By Max Holland
During forty-two years of controversy over the assassination of President John F. Kennedy, the legal profession has played an instrumental role. All seven members of the Warren Commission, which investigated the 1963 assassination, were lawyers. There were twenty-seven people on the commission’s staff (including Norman Redlich, a Nation contributor since 1951), twenty-two of whom were aspiring or practicing attorneys. The combined efforts of these lawyers produced an imperfect report in September 1964, although its fundamental findings have never been seriously impeached.

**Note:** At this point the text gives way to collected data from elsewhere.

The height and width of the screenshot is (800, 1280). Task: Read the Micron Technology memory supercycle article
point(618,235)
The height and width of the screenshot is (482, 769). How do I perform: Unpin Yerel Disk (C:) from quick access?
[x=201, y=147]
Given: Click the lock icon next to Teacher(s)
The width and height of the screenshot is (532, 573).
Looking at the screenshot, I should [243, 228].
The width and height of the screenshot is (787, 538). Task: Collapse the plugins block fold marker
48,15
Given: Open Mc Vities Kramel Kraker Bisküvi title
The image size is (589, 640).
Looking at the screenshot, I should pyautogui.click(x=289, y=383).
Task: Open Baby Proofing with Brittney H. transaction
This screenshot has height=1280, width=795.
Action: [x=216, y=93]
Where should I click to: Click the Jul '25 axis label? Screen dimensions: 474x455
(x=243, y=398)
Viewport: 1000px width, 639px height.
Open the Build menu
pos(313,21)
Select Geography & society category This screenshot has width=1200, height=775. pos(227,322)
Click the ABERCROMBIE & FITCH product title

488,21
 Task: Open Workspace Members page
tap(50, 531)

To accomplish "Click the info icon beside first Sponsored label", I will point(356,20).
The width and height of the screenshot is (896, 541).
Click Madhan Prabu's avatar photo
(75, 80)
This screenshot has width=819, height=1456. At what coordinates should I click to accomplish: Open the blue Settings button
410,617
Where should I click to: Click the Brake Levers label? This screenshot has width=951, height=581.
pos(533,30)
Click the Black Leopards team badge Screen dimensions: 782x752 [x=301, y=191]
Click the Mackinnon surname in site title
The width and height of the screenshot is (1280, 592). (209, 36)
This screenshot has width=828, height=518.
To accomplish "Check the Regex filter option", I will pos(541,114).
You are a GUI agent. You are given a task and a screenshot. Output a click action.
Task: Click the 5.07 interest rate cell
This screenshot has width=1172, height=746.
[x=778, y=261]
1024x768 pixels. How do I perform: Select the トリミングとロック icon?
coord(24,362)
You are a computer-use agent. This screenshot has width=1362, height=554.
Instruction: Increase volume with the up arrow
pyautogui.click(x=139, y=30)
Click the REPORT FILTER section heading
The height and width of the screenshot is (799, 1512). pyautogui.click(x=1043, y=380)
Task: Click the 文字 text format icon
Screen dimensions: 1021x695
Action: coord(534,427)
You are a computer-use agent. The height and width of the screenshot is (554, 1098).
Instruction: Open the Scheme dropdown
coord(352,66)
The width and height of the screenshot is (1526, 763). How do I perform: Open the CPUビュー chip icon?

But what the legal profession giveth, less scrupulous members of the bar taketh away. Since 1964 four other lawyers have been chiefly responsible for putting the Warren Report into undeserved disrepute. During a conference in November sponsored primarily by the Washington-based Assassination Archives and Research Center (AARC)--headed, not coincidentally, by a lawyer--three of these four lawyers made rare public appearances or were otherwise represented in spirit.
The paterfamilias of disingenuousness, Mark Lane, was noticeably absent. An obscure New York attorney at the time of the assassination, Lane single-handedly set the standard for dishonest criticism. In 1964 he spread innuendo about an ostensibly sinister delay in the Warren Commission’s investigation as he went barnstorming around the country giving what was then known as “The Speech.” Two years later Lane published a book titled Rush to Judgment, having conveniently forgotten his earlier accusation. Carey McWilliams, editor of The Nation during those years, steadfastly refused, to his everlasting credit, to propagate Lane’s basic allegation that the government was indifferent to the truth. Little did McWilliams (or anyone else) know then that the KGB was finding Lane’s work so useful that it was secretly underwriting his “research” and travel in the amount of $12,500 (in 2005 dollars).